Data annotations

We provide man-made annotations of several kinds:

- Temporal segmentation: all temporal segmentation for the devel01 to devel20 batches into individual gestures;

- Body part annotations: the position of the head, shoulders, elbows and hands for over 400 frames sampled from the devel01 to devel20 batches;

- Image alignment: translation and scale transform to align the RGB image with the depth image.

- Lexicon name and user ID: for each batch, we provide the name of the lexicon and the user ID in Info_devel_valid.txt. The file also includes depth normalization information, which can be used to restore the actual depth value and data quality information. Post-challenge: We are now releasing this information for the final datasets: Info_final1.txt and Info_final2.txt. See README.txt for details.

- Lexicon database [New]: All the gesture lexicons used to collect the gesture challenge data and a few extra ones.

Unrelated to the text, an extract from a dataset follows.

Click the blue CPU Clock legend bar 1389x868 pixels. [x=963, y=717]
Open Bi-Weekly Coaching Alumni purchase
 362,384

- Batch categorization: for each bath, we provide 18 features that were extracted by data visualization, including:

Body-movement (static/dynamic), Gesture (static/dynamic), Body parts involved (arms/hands/fingers), Background (blank or not), Speed (slow/medium/fast), Skin color, etc. The information is gathered in an Excel spreadsheet.

- Data labels [New]: To facilitate research, we are providing the labels for the validation and final data, which were not available to the challenge participants.

[ See the bottom of this page to download the archives ]

Temporal segmentation (February 2012)

We manually determined the starting frame and the end frame of each gesture in the videos by watching them.

We show in Figure 1 the amount of motion in the lower part of the image in a sample video and the corresponding human temporal segmentation. Because the hand returns to a resting position between each gesture, there are peaks of hand motion near the segmentation points.

Devel01 K12

Figure 1: Temporal segmentations. We represent the amount of motion in the lower part of an example of video as a function of time. We show in green the start of the gesture and in red the end of the gesture. The gesture labels are displayed in each segment.

Body part annotations (February 2012)

We manually determined the position of head, shoulders, elbows and hands in a number of movie frames.

We show in Figure 2 two examples.

devel16 K24

Figure 2: Body part annotations. The face is located with a blue square. The hands positions are identified by red and green rectangles. However, if the position of the hand is outside the image, the guessed location is indicated with a circle. The shoulder and elbow locations points are also shown. Circles are used if those positions are uncertain.

Image alignment (May-June 2012)

May: 260 development set frames from videos in devel01-20 have been annotated with 4 parameters: scale_x, scale_y, translation_x, translation_y, representing the geometrical transformation (scaling and translation) necessary to align the depth image to the RGB image. See Figure 3 for an example and Figure 4 for an explanation of how to use these parameters.

June: average alignment parameters for every batch devel01-20, valid01-20, final01-40.

Before alignment
After alignment

Figure 3: Image alignment. On the left side we show the body contour extracted from the depth image overlaid on top of the RGB image. On the right we show the same thing after the contour has been rescaled and translated.

Rescale

Figure 4: Parameters of the transformation of the depth image so it may be overlaid on the RGB image.